Toutefois, d'une part, les communes qui, au cours de l'année scolaire 2018-2019, avaient institué des classes maternelles ou écoles maternelles publiques ou approuvé des contrats d'association d'écoles maternelles privées, ont contribué à ce titre à leur financement, dans les conditions prévues par le code de l'éducation. Ces communes ne sont, ainsi, pas placées dans une situation identique à celle des autres communes, qui n'exerçaient pas déjà les mêmes compétences et ne supportaient donc pas les charges correspondantes. D'autre part, la différence de traitement contestée est en rapport direct avec l'objet de la loi qui l'établit, qui consiste, en application de la seconde phrase du quatrième alinéa de l'article 72-2 de la Constitution, à accompagner de ressources financières une extension de compétence ayant pour conséquence d'augmenter les dépenses des collectivités territoriales. Rejet du grief tiré de la méconnaissance du principe d'égalité devant la loi.
- 10. PARLEMENT
- 10.3. FONCTION LEGISLATIVE
- 10.3.5. Droit d'amendement
- 10.3.5.2. Recevabilité
- 10.3.5.2.5. Recevabilité en première lecture
10.3.5.2.5.4. Absence de lien indirect
L'article 33 prévoit une information des familles sur l'« intérêt » et les « enjeux » des offres d'apprentissage des langues et cultures régionales. L'article 53 porte sur le droit de prescription des médecins scolaires et sur les conditions dans lesquelles les infirmiers de l'éducation nationale peuvent administrer des médicaments aux élèves et étudiants. Introduites en première lecture, ces dispositions ne présentent pas de lien, même indirect, avec celles qui figuraient dans le projet de loi déposé sur le bureau de l'Assemblée nationale. Adoptées selon une procédure contraire à la Constitution, elles lui sont donc contraires.
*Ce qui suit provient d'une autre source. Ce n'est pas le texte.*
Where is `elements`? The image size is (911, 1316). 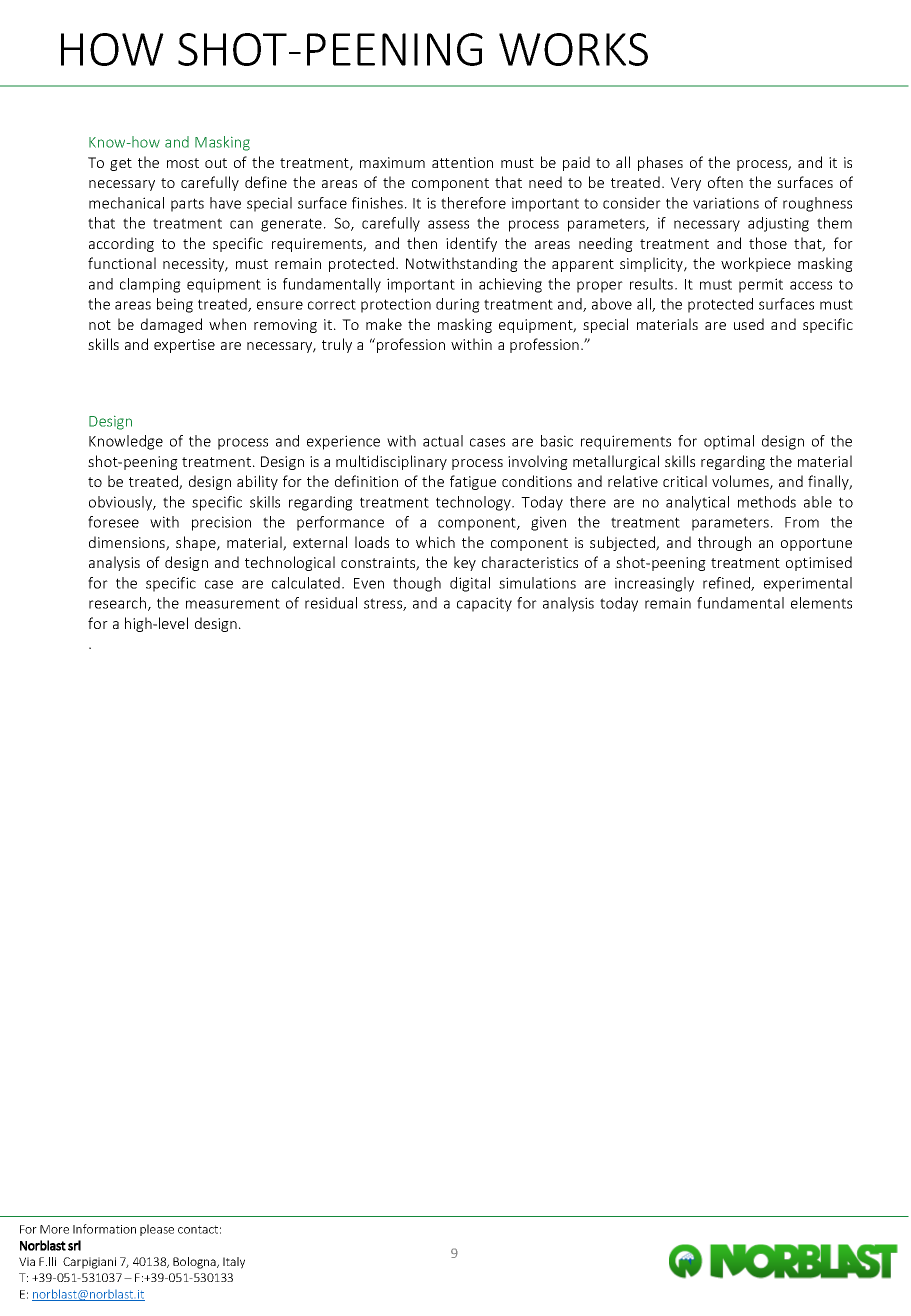 elements is located at coordinates (821, 603).
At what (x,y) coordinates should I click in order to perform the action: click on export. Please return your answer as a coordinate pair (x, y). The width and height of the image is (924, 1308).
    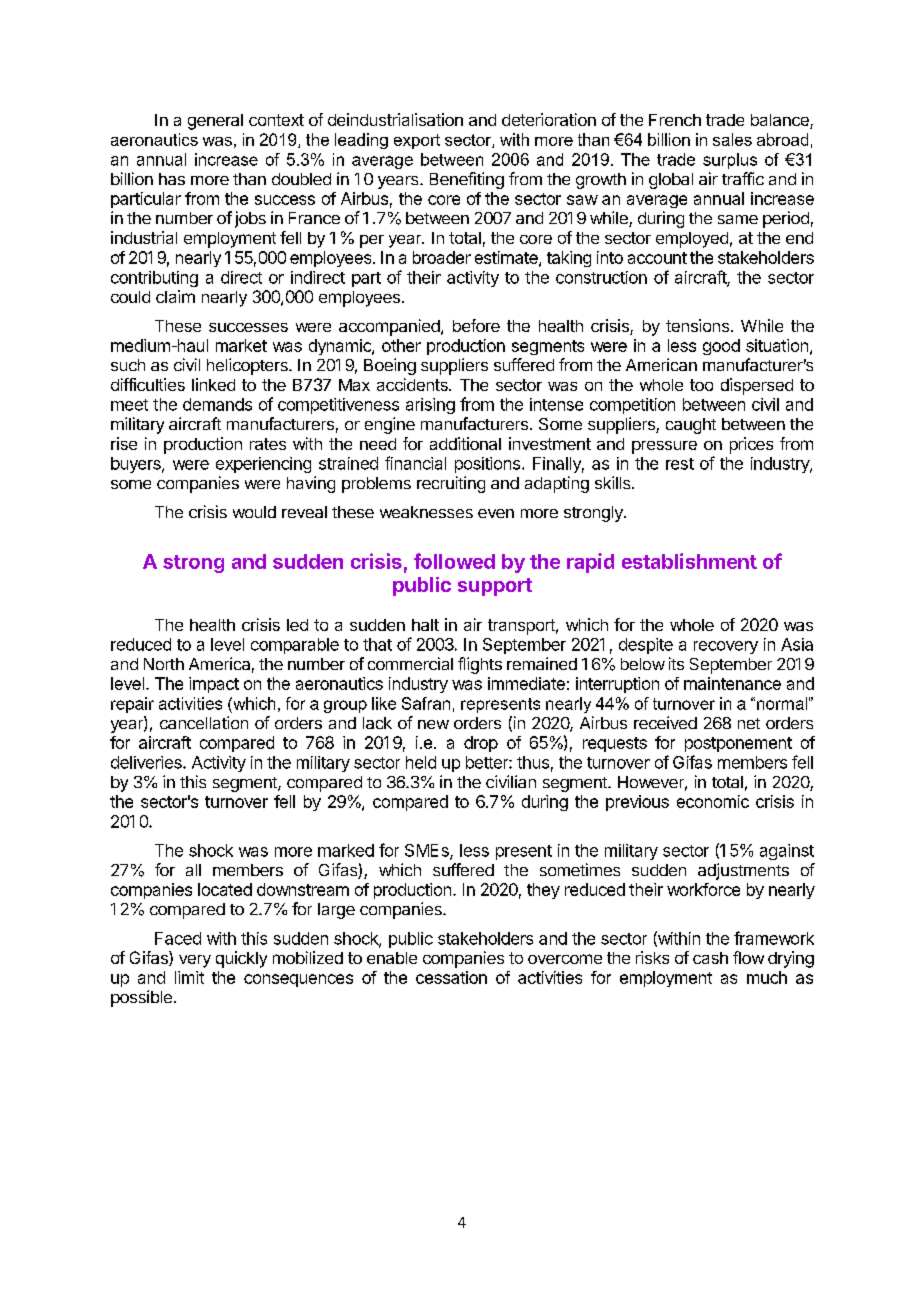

- 11. CONSEIL CONSTITUTIONNEL ET CONTENTIEUX DES NORMES
- 11.4. RECEVABILITÉ DES SAISINES (article 61 de la Constitution)
- 11.4.3. Conditions tenant à la forme de la saisine
11.4.3.2. Formes de la saisine
Des observations, qualifiées comme telles par leurs auteurs, émanant de plus de soixante députés, sont considérées comme une contribution extérieure et non comme une saisine, alors même qu'elles développent des griefs d'inconstitutionnalité de certaines dispositions.
- 11. CONSEIL CONSTITUTIONNEL ET CONTENTIEUX DES NORMES
- 11.4. RECEVABILITÉ DES SAISINES (article 61 de la Constitution)
- 11.4.4. Effets de la saisine
11.4.4.2. Applications
Censure d'office de cavaliers législatifs (exemples).